As condições climáticas adversas elevam as preocupações com o potencial produtivo da safra europeia, com estimativas indicando que a produção francesa de milho poderá recuar mais de 30% em relação ao ciclo anterior. O cenário geopolítico também contribuiu para a valorização do cereal. A intensificação dos conflitos na região do Mar Negro continua comprometendo os embarques de milho da Ucrânia, em razão dos sucessivos ataques à infraestrutura portuária e logística.
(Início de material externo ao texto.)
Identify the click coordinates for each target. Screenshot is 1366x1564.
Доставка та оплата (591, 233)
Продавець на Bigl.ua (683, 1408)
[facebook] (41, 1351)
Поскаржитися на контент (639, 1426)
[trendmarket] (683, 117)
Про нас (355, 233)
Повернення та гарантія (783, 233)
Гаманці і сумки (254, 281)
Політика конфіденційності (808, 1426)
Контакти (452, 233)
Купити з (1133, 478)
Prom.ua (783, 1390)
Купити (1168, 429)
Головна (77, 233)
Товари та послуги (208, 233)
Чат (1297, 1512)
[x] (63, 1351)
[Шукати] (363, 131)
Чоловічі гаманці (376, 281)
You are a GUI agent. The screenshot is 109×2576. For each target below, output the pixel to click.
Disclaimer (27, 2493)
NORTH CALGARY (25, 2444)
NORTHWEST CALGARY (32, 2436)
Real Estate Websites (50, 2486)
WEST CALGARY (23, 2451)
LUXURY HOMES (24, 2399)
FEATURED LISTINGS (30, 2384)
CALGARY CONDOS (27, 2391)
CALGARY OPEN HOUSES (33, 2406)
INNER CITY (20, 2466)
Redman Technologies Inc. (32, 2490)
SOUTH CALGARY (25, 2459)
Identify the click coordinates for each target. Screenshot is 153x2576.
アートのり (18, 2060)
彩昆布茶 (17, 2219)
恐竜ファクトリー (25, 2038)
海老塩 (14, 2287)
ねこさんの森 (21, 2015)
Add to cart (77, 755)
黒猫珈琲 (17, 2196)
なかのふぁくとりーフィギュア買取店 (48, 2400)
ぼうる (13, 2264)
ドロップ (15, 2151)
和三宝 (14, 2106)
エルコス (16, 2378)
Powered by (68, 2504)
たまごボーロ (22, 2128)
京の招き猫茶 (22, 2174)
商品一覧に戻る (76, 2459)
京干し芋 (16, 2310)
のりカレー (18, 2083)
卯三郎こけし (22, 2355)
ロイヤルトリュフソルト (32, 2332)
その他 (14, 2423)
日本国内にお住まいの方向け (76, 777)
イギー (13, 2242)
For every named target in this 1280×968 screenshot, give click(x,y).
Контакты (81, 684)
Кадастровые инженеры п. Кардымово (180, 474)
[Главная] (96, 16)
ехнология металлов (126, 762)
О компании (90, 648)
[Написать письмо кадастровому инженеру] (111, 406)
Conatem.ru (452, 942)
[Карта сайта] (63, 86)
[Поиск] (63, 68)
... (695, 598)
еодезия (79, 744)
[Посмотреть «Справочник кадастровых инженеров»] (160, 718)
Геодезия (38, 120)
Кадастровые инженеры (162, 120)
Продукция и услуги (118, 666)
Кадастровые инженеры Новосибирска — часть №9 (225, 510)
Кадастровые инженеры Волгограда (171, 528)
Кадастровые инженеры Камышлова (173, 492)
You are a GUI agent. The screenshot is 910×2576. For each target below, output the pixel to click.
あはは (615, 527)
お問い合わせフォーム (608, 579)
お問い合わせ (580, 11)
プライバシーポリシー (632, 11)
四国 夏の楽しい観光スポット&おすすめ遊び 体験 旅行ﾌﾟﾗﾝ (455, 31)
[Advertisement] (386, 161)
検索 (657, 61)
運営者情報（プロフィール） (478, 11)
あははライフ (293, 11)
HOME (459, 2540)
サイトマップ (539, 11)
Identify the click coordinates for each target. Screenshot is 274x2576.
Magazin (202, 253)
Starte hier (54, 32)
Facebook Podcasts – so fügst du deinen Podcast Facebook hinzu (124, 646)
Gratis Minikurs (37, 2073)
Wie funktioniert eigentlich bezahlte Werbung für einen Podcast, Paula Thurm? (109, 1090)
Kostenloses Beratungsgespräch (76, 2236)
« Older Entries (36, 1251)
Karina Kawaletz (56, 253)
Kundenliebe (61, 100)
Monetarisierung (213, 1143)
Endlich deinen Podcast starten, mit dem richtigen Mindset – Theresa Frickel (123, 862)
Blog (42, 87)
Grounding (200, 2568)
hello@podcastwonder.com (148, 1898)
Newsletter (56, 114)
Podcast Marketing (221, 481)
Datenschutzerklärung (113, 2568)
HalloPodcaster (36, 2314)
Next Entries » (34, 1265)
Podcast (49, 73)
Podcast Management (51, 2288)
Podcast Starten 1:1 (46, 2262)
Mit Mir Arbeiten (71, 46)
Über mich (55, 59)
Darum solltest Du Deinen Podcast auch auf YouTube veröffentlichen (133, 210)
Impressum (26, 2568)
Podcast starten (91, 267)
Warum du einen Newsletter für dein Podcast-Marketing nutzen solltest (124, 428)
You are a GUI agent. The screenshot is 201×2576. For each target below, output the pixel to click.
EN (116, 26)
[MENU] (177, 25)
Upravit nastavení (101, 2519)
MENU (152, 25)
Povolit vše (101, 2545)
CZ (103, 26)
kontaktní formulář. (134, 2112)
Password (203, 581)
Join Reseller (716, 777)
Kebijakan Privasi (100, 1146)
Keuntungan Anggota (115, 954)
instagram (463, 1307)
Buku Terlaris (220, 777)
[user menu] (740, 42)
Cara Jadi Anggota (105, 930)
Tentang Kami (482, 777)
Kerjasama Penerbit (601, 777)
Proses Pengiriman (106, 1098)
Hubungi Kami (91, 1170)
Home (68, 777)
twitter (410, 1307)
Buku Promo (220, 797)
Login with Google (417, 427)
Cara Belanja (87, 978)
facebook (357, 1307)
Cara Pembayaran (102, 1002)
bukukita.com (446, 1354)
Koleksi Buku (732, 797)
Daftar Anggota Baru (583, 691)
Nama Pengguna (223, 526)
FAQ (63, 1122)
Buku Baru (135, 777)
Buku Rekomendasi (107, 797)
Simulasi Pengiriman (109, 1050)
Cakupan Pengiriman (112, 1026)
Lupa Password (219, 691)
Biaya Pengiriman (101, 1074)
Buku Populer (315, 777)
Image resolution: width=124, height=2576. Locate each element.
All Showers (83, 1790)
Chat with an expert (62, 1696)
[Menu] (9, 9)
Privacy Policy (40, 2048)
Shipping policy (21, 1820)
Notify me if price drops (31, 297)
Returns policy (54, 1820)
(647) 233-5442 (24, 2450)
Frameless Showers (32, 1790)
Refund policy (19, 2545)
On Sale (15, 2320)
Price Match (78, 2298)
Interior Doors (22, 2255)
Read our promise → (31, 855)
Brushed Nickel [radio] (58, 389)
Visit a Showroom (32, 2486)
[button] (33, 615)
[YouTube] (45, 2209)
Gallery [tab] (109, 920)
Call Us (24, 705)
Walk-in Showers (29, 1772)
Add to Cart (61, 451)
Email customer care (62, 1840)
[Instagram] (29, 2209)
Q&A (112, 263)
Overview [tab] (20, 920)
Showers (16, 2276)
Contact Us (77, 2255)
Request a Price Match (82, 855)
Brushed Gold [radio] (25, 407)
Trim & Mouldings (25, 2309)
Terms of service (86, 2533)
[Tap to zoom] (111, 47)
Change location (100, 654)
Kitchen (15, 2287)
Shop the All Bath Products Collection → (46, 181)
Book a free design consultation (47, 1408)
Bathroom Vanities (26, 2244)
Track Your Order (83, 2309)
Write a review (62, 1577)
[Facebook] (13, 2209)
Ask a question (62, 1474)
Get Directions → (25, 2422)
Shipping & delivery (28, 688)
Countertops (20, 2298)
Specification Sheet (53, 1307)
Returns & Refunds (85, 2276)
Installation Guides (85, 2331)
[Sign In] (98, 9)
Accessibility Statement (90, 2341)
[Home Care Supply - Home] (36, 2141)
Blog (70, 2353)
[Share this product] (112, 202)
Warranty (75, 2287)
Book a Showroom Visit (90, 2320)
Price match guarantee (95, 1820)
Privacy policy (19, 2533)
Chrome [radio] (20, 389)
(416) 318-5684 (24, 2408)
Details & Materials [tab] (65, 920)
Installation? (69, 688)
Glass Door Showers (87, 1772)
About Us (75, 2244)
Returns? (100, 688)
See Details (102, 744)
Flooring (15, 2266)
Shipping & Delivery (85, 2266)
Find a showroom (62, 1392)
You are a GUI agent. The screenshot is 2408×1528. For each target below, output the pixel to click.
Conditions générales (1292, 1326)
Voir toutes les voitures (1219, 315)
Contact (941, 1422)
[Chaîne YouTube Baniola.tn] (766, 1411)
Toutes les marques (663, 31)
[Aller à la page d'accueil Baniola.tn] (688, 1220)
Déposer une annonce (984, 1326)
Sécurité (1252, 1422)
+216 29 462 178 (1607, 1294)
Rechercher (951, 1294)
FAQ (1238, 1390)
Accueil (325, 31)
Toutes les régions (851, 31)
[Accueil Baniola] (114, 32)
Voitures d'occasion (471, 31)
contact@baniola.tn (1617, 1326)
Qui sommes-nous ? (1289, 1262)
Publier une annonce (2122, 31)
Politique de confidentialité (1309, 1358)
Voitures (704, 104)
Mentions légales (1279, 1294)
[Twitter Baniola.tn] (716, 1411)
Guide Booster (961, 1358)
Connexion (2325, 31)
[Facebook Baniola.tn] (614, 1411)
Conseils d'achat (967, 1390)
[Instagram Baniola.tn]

O aumento dos atrasos nos carregamentos, a menor disponibilidade de navios e a elevação dos riscos operacionais reduziram o interesse de compradores pelo produto ucraniano, direcionando parte da demanda para outras origens exportadoras.
Outro fator de suporte foi a alta do petróleo, que melhora a competitividade econômica do etanol frente aos combustíveis fósseis. Nos Estados Unidos, o milho é a principal matéria-prima utilizada na produção do biocombustível, fortalecendo a expectativa de demanda pelo cereal. Dados da Administração de Informação de Energia dos Estados Unidos (EIA) mostraram que a produção média de etanol alcançou 1,094 milhão de barris por dia na semana encerrada em 17 de julho, resultado próximo ao limite superior das projeções do mercado, que variavam até 1,1 milhão de barris diários. Os estoques de etanol somaram 24,5 milhões de barris na mesma data, permanecendo dentro do intervalo esperado pelos analistas, entre 24 milhões e 25,9 milhões de barris.